小倉こども政策担当大臣は、閣議のあとの記者会見で「年度内には義務付けの対象となっているすべての施設で、送迎バスへの安全装置を装備する必要があり、可能な限り早期に実現してほしい。また安全装置はあくまでもヒューマンエラーを補完するためのものなので、乗り降りの際に点呼や目視で子どもの所在確認を行うなど、事故防止対策を徹底してほしい」と述べました。

“子ども残したまま車離れたことある”2割

バスだけでなく、自家用車でも、子どもを置き去りにするケースが相次いでいます。

先月、北九州市にある商業施設の駐車場では、生後10か月の男の子が、両親が買い物をしている間のおよそ2時間半にわたって炎天下の車内に取り残され死亡しました。

警察が当時の状況を再現する検証を行った結果、車内の温度はおよそ50度に達したということです。

子どもの車への置き去りについて、ことし5月から6月に調べた民間の調査では、小学生以下の子どもを乗せて車を運転する人の20.4%が「子どもを残したまま車を離れたことがある」と回答しました。

このほとんどの人が「子どもを残していたことを認識していた」と回答し、置き去りの危険性を自分事として捉えることが難しい実態がうかがえます。

一方で、車内に子どもが取り残されているのを見たことがあると回答した人のうち、71.5%は「そのまま通り過ぎた」ということです。

置き去りにしないためには

子どもを車に置き去りにしないためにどのようなことに気をつければいいのでしょうか。

子どもの事故防止に取り組むNPO法人「Safe Kids Japan」の北村光司理事は、子どもを車内に残す危険性を知ることがまず何より大切だと指摘します。

北村さんは「子どもは大人よりも熱中症になる危険性が高く、屋内の駐車場や日陰でも密閉された空間の車内では短い時間に気温が一気に上がる。車を降りる際は必ず一緒に連れていくように」と呼びかけます。
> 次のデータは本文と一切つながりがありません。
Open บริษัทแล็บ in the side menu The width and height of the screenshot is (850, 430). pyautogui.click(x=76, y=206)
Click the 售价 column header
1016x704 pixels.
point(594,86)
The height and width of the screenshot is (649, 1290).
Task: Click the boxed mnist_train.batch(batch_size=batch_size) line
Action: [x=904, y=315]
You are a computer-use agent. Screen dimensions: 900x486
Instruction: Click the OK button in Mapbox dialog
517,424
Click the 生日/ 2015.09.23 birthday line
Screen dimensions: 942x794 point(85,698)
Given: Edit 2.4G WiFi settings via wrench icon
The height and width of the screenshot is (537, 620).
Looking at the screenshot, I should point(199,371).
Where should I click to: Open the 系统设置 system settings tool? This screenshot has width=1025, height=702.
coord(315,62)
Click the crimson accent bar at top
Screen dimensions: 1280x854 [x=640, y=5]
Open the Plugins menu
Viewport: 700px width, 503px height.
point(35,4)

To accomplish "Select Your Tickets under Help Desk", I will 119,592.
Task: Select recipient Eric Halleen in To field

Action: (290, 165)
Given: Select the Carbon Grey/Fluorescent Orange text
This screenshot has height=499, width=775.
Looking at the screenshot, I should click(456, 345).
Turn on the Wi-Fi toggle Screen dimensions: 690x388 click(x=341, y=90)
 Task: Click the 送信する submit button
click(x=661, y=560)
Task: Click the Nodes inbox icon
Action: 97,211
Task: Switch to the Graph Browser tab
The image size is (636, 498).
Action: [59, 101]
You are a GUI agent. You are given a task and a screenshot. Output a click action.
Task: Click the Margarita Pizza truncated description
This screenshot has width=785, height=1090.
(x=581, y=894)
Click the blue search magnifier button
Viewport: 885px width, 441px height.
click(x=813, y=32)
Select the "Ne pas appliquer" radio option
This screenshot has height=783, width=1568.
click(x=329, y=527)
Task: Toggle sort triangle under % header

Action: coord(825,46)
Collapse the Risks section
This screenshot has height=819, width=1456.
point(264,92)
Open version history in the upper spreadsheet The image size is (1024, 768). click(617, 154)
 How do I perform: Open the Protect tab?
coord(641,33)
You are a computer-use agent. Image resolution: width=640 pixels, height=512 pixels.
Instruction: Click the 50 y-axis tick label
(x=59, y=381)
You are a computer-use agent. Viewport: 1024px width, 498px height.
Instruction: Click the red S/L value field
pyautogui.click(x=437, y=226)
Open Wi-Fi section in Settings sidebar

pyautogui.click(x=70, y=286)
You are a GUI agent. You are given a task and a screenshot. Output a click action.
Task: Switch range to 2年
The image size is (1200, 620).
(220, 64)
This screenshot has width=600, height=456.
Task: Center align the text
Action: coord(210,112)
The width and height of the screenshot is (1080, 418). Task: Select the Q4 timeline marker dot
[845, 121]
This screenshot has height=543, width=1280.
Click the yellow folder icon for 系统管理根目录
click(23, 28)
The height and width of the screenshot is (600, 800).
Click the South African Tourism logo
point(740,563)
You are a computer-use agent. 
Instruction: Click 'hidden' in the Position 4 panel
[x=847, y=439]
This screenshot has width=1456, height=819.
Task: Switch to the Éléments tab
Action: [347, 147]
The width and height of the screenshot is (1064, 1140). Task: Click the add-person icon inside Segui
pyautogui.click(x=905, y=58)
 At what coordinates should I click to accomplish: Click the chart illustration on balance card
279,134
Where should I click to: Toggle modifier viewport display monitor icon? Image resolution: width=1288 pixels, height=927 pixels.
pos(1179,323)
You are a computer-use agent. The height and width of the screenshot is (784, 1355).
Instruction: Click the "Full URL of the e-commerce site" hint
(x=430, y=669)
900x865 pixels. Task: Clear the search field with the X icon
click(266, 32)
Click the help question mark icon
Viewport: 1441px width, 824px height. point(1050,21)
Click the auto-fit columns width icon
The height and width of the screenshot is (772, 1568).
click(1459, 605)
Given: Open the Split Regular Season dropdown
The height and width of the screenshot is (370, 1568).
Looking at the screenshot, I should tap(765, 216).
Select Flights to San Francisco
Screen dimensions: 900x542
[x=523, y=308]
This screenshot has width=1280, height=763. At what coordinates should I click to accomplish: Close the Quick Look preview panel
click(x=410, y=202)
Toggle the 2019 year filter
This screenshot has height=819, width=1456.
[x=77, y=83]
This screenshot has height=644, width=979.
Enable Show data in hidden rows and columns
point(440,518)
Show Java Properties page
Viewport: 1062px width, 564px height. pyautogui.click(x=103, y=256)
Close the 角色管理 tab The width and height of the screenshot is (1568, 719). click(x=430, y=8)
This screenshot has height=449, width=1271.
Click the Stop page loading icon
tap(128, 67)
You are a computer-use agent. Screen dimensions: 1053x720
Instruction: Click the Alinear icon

子どもを残して車を降りてしまうのを防ぐため、▽携帯電話や財布など、車を降りる時に必ず持っていくものを子どものそばに置いておく、▽離れるとアラームが鳴る機器を子どものポケットに入れておくといった対策も有効だとしています。

さらに、▽クラクションを鳴らして子ども自身が助けを求める手段を伝えておくことも備えになるということです。

北村さんは「もし取り残されている子どもを見つけたらすぐに連絡をするなど、子どもの命を守るために社会全体で向き合っていく必要があると思います」と話しています。